Mired In a two month-long slump, the Bruins have been left searching for answers. Here's a look at how off-season activity (or lack thereof) Is at the root of the B's current struggles.
During an off-season following a championship, it’s easy to get complacent. Especially in one that began immediately after the first Stanley Cup parade in the puck-crazed city of Boston since 1972. Unfortunately for the one million-plus fans that lined the streets of the Hub on that sunny June afternoon and Black and Gold enthusiasts across the globe, complacency is exactly what creeped into the minds of Bruins’ brass last summer.
If any team – with the exception of Pittsburgh – should be familiar with the wrath of concussions it’s the Boston Bruins. It started with Patrice Bergeron just four and a half years ago. Boston’s prodigal son would wind up missing large portions of back to back seasons after suffering concussions in October of 2007 and December of 2008.
A mere two seasons later it was star pivot and power-play specialist Marc Savard who would become the next Bruin befallen with a concussion after the infamous Matt Cooke incident at the old Igloo in Pittsburgh. The Peterborough, Ontario native tried to return to the game on multiple occasions, but was sidelined with another concussion each and every time. Even fourteen months after his last NHL action, Savard is reportedly still suffering from symptoms of post-concussion syndrome.
As if the hockey gods hadn’t punished the Black and Gold enough, when it comes to concussions, Nathan Horton became the next victim of a brain injury amidst the Bruins’ run to a Stanley Cup last June. Likely misled by Horton recovering faster than normal (for a concussion) Bruins’ brass failed to recognize the magnitude of the situation. The biggest common denominator between the injuries to Bergeron and Savard has been the player’s increased proneness to suffering from another concussion after the first.
By not bringing in another proven top-six forward this summer, Bruins’ management failed to protect against the unfortunate card they’ve been dealt this season. As Horton continues to rehab from his second concussion in seven months, it remains unclear as to if number 18 will be able to suit up again this season. Combine that with the month-long loss of Rich Peverley and the Boston offense looks remarkably different than Boston fans had envisioned it.
One thing Bruins’ fans can likely agree on is that GM Peter Chiarelli had another solid trade deadline this season. Acquiring three veteran role players (Mottau, Rolston, Zanon) who are known as solid locker room guys at such a cheap price paid (two low-level prospects, regular healthy scratch) is something the former Ottawa executive should be lauded for. However, what’s put the Bruins in the hole they find themselves in today -- along with injuries -- was Chiarelli’s failure to provide his team with an insurance plan in case injuries –more specifically, Horton – struck. Instead of making a play for a top restricted free agent or bringing in a proven top-six forward last summer, the B’s GM opted to go down the low risk route and bring in Montreal castoff Benoit Pouliot as his lone off-season forward acquisition.

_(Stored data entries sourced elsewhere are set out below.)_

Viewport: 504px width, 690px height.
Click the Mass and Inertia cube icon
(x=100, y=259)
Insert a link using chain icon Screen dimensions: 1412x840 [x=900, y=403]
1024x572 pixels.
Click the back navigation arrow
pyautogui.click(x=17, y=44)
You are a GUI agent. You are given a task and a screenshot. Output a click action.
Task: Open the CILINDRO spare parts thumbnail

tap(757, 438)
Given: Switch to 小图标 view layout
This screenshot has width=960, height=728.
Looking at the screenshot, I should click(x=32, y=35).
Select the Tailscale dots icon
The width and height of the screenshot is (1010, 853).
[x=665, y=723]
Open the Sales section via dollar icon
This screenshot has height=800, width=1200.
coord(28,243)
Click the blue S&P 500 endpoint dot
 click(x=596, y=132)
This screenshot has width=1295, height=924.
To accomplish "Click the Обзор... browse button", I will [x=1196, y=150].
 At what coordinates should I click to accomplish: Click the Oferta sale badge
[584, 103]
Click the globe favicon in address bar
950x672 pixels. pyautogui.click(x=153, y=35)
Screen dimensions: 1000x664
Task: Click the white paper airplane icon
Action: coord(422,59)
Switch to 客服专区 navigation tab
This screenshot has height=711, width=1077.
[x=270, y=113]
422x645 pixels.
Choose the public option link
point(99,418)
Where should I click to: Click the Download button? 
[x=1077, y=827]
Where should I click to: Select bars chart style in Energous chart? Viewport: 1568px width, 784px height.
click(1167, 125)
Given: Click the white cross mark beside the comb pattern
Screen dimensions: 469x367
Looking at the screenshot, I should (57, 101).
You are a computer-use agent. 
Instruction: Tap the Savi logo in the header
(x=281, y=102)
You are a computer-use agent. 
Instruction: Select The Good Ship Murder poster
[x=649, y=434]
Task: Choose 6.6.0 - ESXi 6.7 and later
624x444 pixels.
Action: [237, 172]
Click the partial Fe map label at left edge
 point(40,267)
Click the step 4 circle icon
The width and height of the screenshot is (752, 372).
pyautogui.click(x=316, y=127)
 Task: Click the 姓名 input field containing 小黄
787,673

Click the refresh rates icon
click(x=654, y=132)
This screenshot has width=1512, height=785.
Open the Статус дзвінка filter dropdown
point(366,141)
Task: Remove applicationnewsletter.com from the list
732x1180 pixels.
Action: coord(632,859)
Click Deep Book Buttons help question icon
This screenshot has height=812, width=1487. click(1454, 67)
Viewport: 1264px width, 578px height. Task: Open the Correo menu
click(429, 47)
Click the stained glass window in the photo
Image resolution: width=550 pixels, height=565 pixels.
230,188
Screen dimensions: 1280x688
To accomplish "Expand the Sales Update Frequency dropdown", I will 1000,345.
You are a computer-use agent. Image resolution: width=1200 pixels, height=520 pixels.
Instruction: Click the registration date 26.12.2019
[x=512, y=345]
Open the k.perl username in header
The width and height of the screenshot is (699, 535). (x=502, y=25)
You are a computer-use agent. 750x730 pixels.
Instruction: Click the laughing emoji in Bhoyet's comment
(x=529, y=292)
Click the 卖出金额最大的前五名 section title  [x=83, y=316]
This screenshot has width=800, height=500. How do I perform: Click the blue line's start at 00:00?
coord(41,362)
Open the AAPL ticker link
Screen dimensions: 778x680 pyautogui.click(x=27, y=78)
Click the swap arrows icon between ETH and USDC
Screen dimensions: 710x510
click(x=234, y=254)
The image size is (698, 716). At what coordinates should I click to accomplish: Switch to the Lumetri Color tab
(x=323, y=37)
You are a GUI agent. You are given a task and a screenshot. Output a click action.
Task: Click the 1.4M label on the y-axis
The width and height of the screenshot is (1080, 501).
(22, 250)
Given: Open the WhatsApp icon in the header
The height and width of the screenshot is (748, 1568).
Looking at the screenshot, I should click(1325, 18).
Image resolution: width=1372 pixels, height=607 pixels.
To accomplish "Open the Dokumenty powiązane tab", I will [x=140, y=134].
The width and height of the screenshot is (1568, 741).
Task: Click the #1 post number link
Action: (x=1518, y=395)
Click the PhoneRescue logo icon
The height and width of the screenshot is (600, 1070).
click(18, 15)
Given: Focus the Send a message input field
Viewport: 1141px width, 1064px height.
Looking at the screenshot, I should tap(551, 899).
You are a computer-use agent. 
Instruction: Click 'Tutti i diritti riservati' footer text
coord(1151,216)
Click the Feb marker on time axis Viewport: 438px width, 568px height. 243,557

Now, as the Bruins are mired in a two month-long slump that’s seen them unable to string together two straight wins since early January, secondary scoring has become a major issue for the Black and Gold. The most telling statistic? During Boston’s last four games, players not on the first line (Lucic—Krejci—Seguin) have combined for only two goals.
During the Cup run last summer, the B’s biggest strength was without doubt their depth. Boston bench boss Claude Julien could steadily run all four lines with each possessing the ability to score, something not many coaches in this league have the luxury of doing. Now, as the Bruins enter the stretch run and prepare to defend their title in the 2012 Stanley Cup Playoffs, that depth just doesn't seem to be there anymore.